**Фрагмент текста**:
----

Бывало, конечно, и другое. В период «междукнижья», передышки перед новой литературной работой коллекционерская сторона натуры отца активизировалась; он переставал довольствоваться привычными дорожками, нахоженными к порогам комиссионных магазинов, пускался в энергичный свободный поиск. Во время библиотечно-архивной подготовки очередной книги отец тоже мог вольнее распоряжаться своим временем, выкраивать часы для встреч с собратьями по коллекционерству или случайными обладателями интересовавших его предметов. Методичность, энергия, легкость на подъем, если где-то что-то «светило»,— но, разумеется, и многое другое: верность глаза, безошибочность вкуса, быстрота ума.

----

**Исходные данные**:
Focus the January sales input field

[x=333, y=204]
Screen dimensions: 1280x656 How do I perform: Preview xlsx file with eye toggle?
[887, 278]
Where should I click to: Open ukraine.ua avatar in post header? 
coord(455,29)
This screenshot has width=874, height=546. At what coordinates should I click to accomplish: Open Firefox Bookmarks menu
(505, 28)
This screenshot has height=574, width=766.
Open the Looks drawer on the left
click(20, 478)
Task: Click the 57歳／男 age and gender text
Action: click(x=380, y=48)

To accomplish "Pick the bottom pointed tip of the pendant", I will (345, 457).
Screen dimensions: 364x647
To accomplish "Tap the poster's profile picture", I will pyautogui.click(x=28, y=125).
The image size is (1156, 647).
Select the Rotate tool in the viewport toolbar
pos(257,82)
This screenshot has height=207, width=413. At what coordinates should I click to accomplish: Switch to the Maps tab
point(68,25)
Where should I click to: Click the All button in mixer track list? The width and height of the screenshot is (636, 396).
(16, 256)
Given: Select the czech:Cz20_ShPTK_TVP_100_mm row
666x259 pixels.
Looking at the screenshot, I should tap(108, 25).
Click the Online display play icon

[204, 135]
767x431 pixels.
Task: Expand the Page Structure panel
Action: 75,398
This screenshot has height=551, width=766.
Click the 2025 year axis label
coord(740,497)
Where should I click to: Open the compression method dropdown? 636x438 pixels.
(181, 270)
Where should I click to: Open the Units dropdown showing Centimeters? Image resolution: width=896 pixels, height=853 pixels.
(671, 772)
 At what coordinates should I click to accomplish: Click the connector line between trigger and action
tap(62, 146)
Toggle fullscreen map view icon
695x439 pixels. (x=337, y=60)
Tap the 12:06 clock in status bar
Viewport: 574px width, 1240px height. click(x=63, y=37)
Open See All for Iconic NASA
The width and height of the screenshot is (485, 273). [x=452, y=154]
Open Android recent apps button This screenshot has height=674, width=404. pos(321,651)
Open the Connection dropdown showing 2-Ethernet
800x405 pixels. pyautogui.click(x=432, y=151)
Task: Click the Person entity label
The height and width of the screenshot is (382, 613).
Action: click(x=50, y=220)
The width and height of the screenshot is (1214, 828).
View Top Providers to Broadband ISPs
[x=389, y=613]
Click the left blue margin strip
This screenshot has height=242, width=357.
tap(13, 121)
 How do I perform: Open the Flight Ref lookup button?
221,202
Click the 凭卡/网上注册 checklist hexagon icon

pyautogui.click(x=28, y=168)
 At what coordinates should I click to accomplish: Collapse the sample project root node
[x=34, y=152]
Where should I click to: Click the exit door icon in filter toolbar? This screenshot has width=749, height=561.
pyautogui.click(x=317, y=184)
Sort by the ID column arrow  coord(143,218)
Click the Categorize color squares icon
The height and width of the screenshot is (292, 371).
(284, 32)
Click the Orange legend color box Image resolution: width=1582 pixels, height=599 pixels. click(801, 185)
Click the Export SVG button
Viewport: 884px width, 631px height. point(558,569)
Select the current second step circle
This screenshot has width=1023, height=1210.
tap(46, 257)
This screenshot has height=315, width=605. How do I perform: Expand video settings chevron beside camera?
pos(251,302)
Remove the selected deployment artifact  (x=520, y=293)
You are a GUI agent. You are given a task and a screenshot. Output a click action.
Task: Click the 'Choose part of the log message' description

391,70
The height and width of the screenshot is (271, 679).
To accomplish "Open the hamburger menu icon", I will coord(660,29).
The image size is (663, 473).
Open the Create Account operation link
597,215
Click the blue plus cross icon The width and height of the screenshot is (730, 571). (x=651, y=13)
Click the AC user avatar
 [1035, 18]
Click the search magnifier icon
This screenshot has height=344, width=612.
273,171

----

**Задание A**: Определите, соответствуют ли фрагменту текста следующие утверждения: (i) в период «междукнижья» отец ограничивался привычными дорожками к комиссионным магазинам; (ii) во время библиотечно-архивной подготовки книги отец мог свободнее распоряжаться своим временем; (iii) среди качеств отца названа быстрота ума. Для каждого утверждения ответьте «да» или «нет» и приведите решающие слова фрагмента текста в виде точной цитаты.
**Задание B**: Выведите дословно часть фрагмента текста, начиная со слов «Бывало, конечно, и» и заканчивая словами «вкуса, быстрота ума.».
**Задание C**: Перечислите все качества, названные в последнем предложении фрагмента текста.

**Результат выполнения A**:
(i) Нет: «он переставал довольствоваться привычными дорожками, нахоженными к порогам комиссионных магазинов».
(ii) Да: «Во время библиотечно-архивной подготовки очередной книги отец тоже мог вольнее распоряжаться своим временем».
(iii) Да: «верность глаза, безошибочность вкуса, быстрота ума».

**Результат выполнения B**:
Бывало, конечно, и другое. В период «междукнижья», передышки перед новой литературной работой коллекционерская сторона натуры отца активизировалась; он переставал довольствоваться привычными дорожками, нахоженными к порогам комиссионных магазинов, пускался в энергичный свободный поиск. Во время библиотечно-архивной подготовки очередной книги отец тоже мог вольнее распоряжаться своим временем, выкраивать часы для встреч с собратьями по коллекционерству или случайными обладателями интересовавших его предметов. Методичность, энергия, легкость на подъем, если где-то что-то «светило»,— но, разумеется, и многое другое: верность глаза, безошибочность вкуса, быстрота ума.

**Результат выполнения C**: Методичность, энергия, легкость на подъем, верность глаза, безошибочность вкуса, быстрота ума.